Multiplayer came out around this time, and while extremely buggy, it allowed us to play survival with friends. This hit at the perfect moment because up till that point, I had a full understanding of the game and my interest was beginning to wane. Multiplayer rejuvenated my interest, and I worked on some large builds with friends. All vanilla, of course.

And now it's what, a year later? Minecraft has had some very large updates lately, and while I'm not as enthused as I once was, I'm still looking forward to see what the Mojang team and modders are able to do with the game.

Minecraft seems to be so many different things to different people:

1. It's an incredibly deep game about surviving, exploring, and reshaping the natural world.

2. It's an artistic medium that allows elaborate visions of architecture and fantasy worlds to be realized very easily, albeit with large blocks.

3. It's a fun way to hang out with people online, like Second Life without the indulgence and materialism.

4. There is whole field of "Minecraft science", where people do experiments to figure out how the game works and invent machines in-game that do things way beyond what the developers ever intended.

5. People design custom worlds and publish them for others to play. These can be long narrative adventures, short puzzles, parkour courses, and some team sports have recently emerged.

6. A huge developer ecosystem has grown from only decompiled and manually de-obfuscated source code. People have modified the game in amazing ways, and some mods have been incorporated into the official game. An official developer program is in the works.

7. "Let's Play Minecraft" shows on YouTube are unusually entertaining. The game is so open ended that you can really get creative with the format and content of the show.

I don't know what it will be for you, but I'd be amazed if you never got anything out of it.

Thanks! I think Minecraft does a great job into giving users superpowers[1] and let them show how awesome they are, instead on how cool the product or the company that created it is.

Having that said, the fun of Minecraft (besides doing survival mode's challenges/killing monsters) is being awesome: take a peek into Minecraft top 5[2] creations for mindblowing spaceships[3], castles[4], roller costers[5] and circuits[6]!

[1] http://konigi.com/notebook/kathy-sierra-creating-awesome-use...

[2] http://www.youtube.com/show?p=QfGZKvRNom4&tracker=show_a...

[3] http://www.youtube.com/watch?v=yKEbBX21igc&feature=sh_e_...

[4] http://www.youtube.com/watch?v=bTgmEB0IHcY&feature=sh_e_...

[5] http://www.youtube.com/watch?v=Noa-z3pqEL8&feature=sh_e_...

[6] http://www.youtube.com/watch?v=KgY7IpZtVNY&feature=sh_e_...

Looks like WebGL is really catching up. I see many posts on webGL these days by fellow hackers. I hope it will be a great success.

The demo screen doesn't resize on browser resize. I'm using Chrome on Windows 7.

Thanks for the feedback. Sorry about that, but it inherits from the fact that none of Three.js' demos resize. This is because doing it is a lot more fun than it looks: not the entire DOM canvas has to be changed, but all the rendering engine behind has to be recreated (camera, scene and so on). I'll see if I can make it work.
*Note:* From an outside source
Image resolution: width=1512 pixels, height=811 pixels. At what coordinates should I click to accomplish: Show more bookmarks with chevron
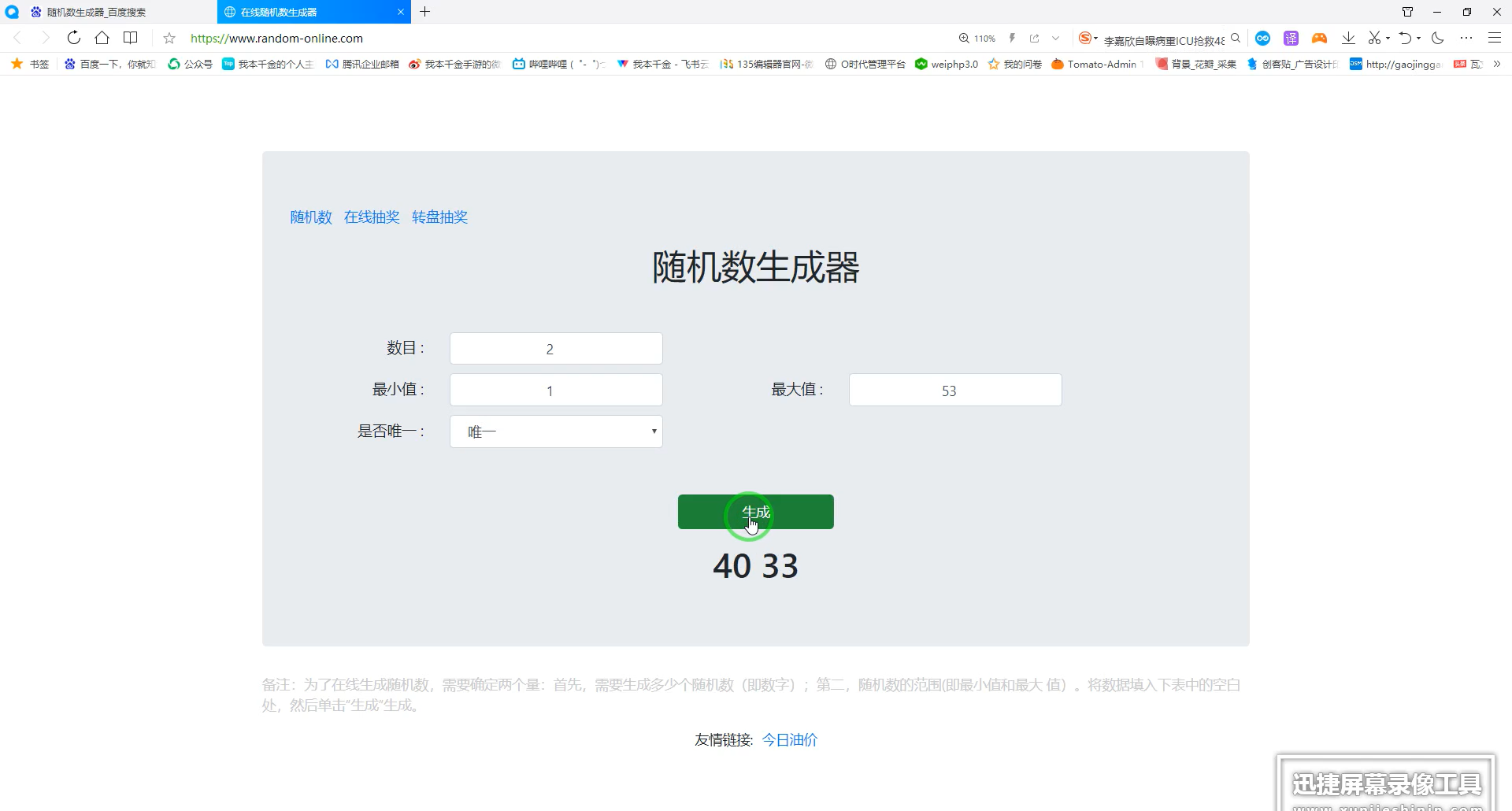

IIRC, you can change a Renderer size using renderer.setSize(w, h). In order to update the camera aspect, you just have to use : camera.ratio = w / h; camera.updateProjectionMatrix().

Very cool, and a lot more involved than I would have expected.

Had you test it with a huge amount of blocks ?

Yeah. Can't handle 14 million blocks as the original game (frameskip starts going through the roof after 400 blocks). Doing this requires a lot more tinkering, and I've got some great feedback on how to do this.